Published Feb 18, 2004
Ok, my dad had all these transient symptoms.. not being able to write a check, ect. I persueded him to see a neurologist when the fp found nothing... Case is now that c3-4 has a compression fx and so does c7-8 which the doc said is "elective" to operate... I previously explained to my father that at the c3 level you would lose innervation of the diaphram and stop breathing.... After seeing the doc, he is not allowed to even drive a car... His surgery is scheduled for this saturday (feb 21) because of the surgeons schedule. My question is ... what should I be looking for post op besides neuro checks, and above that the airway... Sounds bad but I assume he will be on the floor.. and the least I can do is look after my dad while they run their butts off.

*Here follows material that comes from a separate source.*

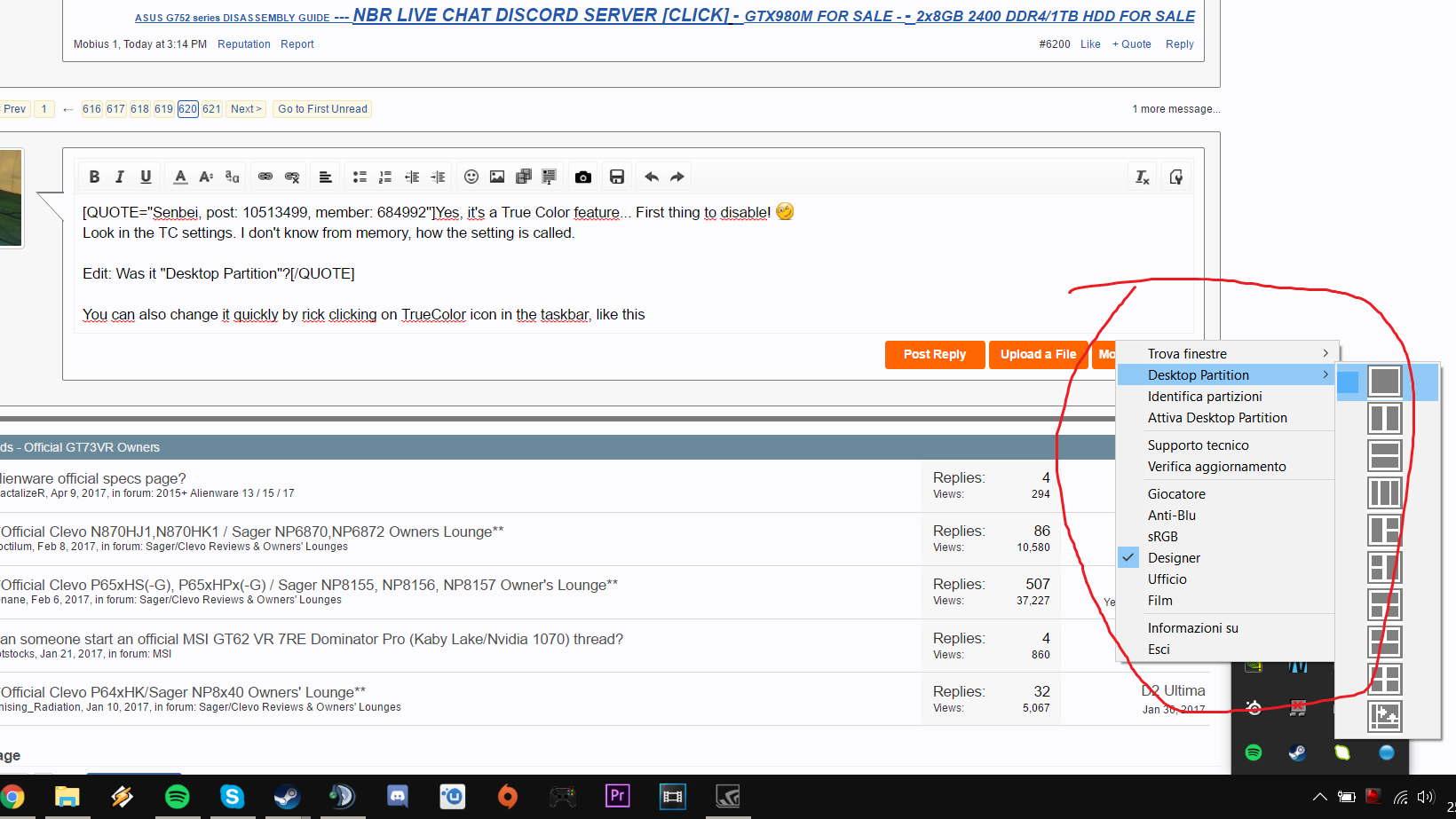The height and width of the screenshot is (819, 1456).
Task: Select two-column vertical split partition layout
Action: click(x=1384, y=418)
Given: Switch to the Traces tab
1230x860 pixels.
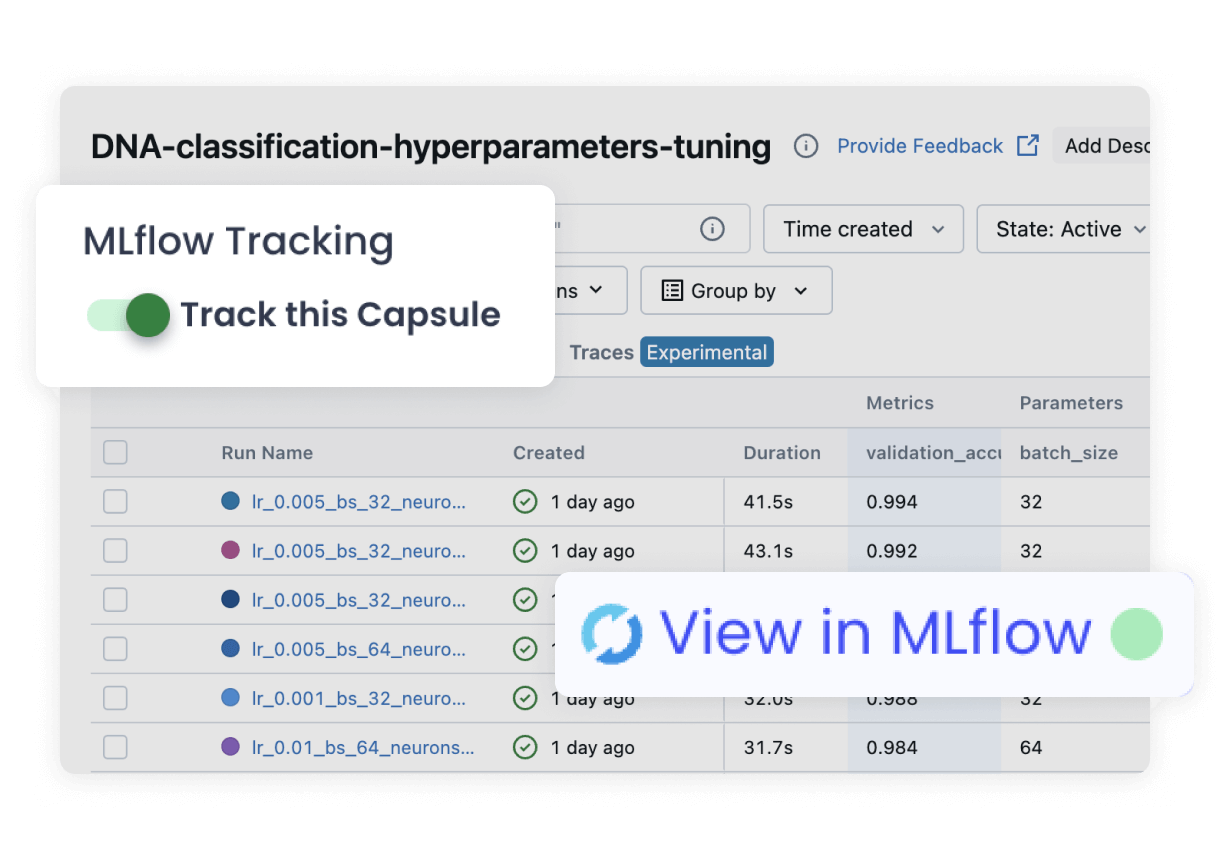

My first thought as a neuro floor nurse is to tell you to go home and get a good nights sleep. The nurses on the floor deal with neuro surgery patients everyday and they know how to take care of them. They will be doing neuro checks all night along with vital sign checks. Talk to the floor nurses and feel them out, maybe they will want your help and maybe not. You may not even be able to stay, check the policy.
Thanks! its just hard to put myself on the other end! I guess I just needed to be told.
Hopefully with an injury that high, he will go to ICU post op. At least for the first 24 hours. Try to keep your cool. It's definately no fun being on the other end, especially when you know so much....
elizzy is right, he will probably go back to the ICU overnight. Just remember all the advice you have given your patient's family members about going home and follow it!